Here is a story you might
want to skip over. Feel free to just press delete. It’s hard to imagine any
circumstance where a story about testicles goes down well but, this being
Movember month, I thought I would share it. For the unaware, Movember is an
international campaign to raise awareness of testicular and prostate cancer. It
involves men (and women? Let’s not be sexist) growing moustaches during the
month of November for charity.
My story starts at a recent Bupa health check-up. All was
going well until they asked if I wanted to have my testicles checked. Why not, I
thought. On went the rubber gloves, down came my trousers. For the next 5
minutes a lady in her late 50s squeezed and prodded in a way that really
shouldn’t be allowed. She noted that one hangs higher than the other. This is
normal I have now learnt, apparently the left testicle is usually the
lower one. Who would have guessed? (I can safely guarantee that every male
reading this is, right now, having a quick feel to check themselves).
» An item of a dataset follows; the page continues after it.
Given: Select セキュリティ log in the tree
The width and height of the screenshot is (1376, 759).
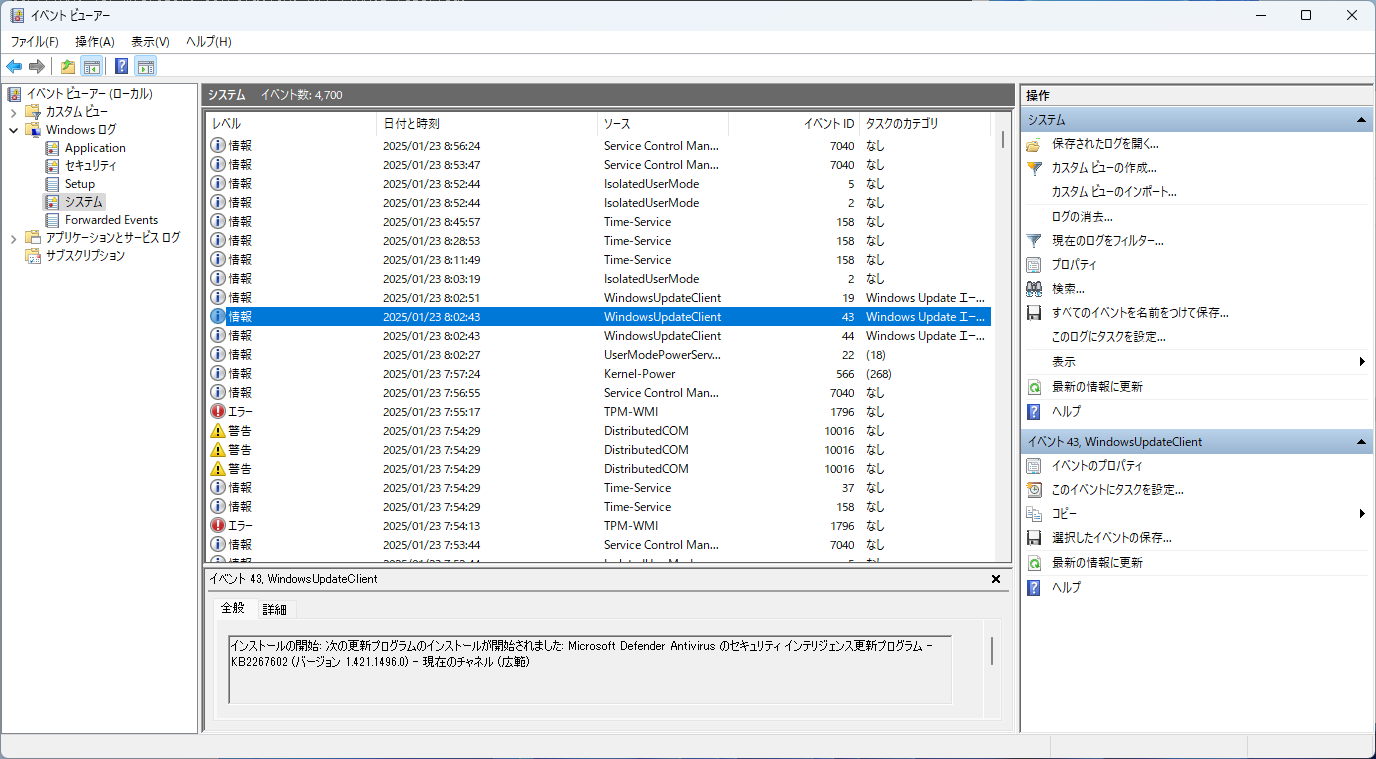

Anyway my doctor declared that I needed a scan. My right
testicle ‘didn’t feel right’. I pointed out it had always felt like that but she
wasn’t persuaded. She put on her ‘this is serious’ face and told me I needed a
proper scan within 10 days. So last night I found myself at Epsom Hospital.
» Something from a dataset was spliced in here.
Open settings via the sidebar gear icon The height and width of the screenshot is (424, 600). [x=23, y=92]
Here a man smeared some sort of jelly over my balls and then
proceeded to spend 15 minutes taking pictures of them with his special handheld
ultrasonic device. It’s the sort of thing that I am sure some people pay good
money for. Not me. I found myself missing the touch of my earlier older,
substantially more gentle, female doctor.
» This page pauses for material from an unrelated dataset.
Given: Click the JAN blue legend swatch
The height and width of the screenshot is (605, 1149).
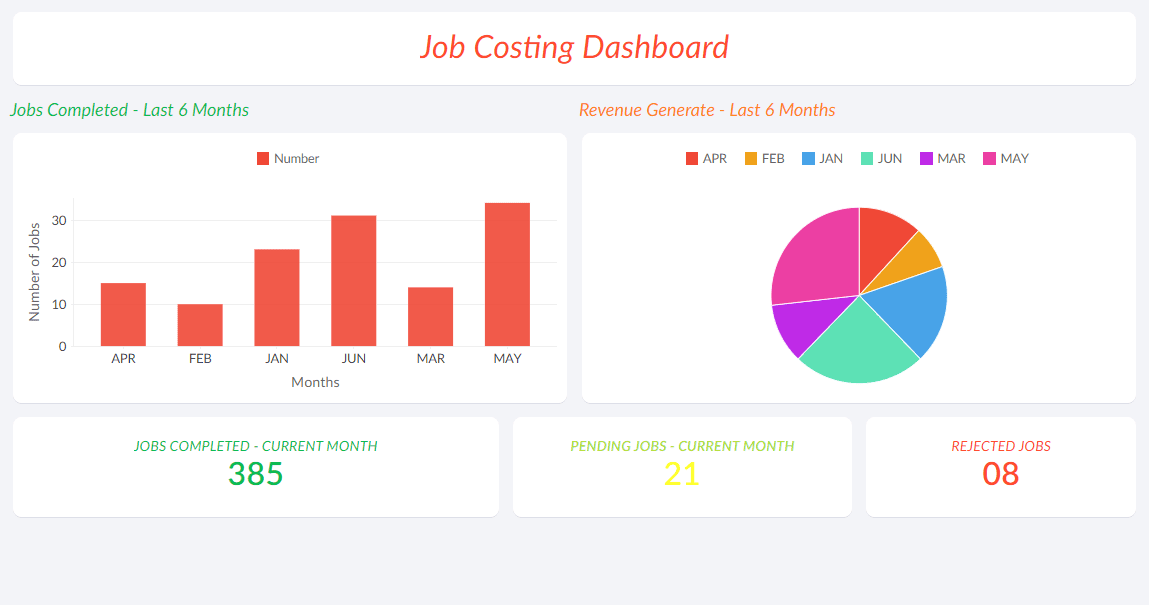Looking at the screenshot, I should 809,159.
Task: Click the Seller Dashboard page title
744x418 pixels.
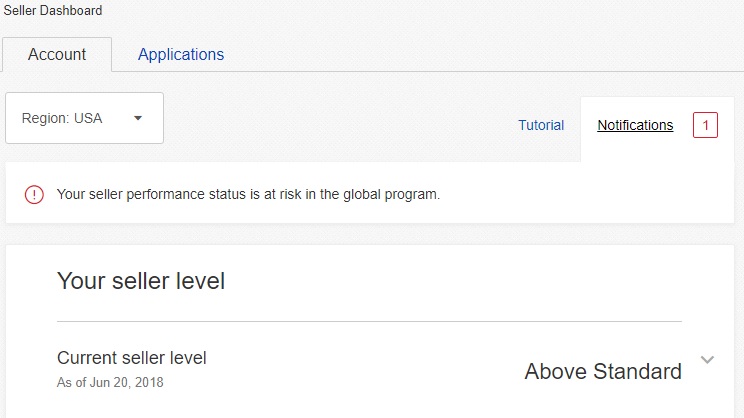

As you might imagine, I made cumbersome jokes about how after
four children and a vasectomy 13 years ago I no longer needed them. He didn’t
crack a smile. He merely stated that I had hydroseals and cysts. This didn’t
sound good. I was briefly worried. He then went on to say that this was typical
of someone of my age, that every 45 year old male on the planet had them, and
there was nothing I could do about it anyway. He finished by saying that if they
ever hurt then they could ‘cut it out’.
I wasn’t sure what his ‘it’ referred to. I didn’t want to
ask. I wiped myself down, got dressed and left, feeling like I had be slightly
infringed and interfered with.
Somewhere on the servers of Epsom Hospital there are detailed
images of my balls. I hope they make good use of them.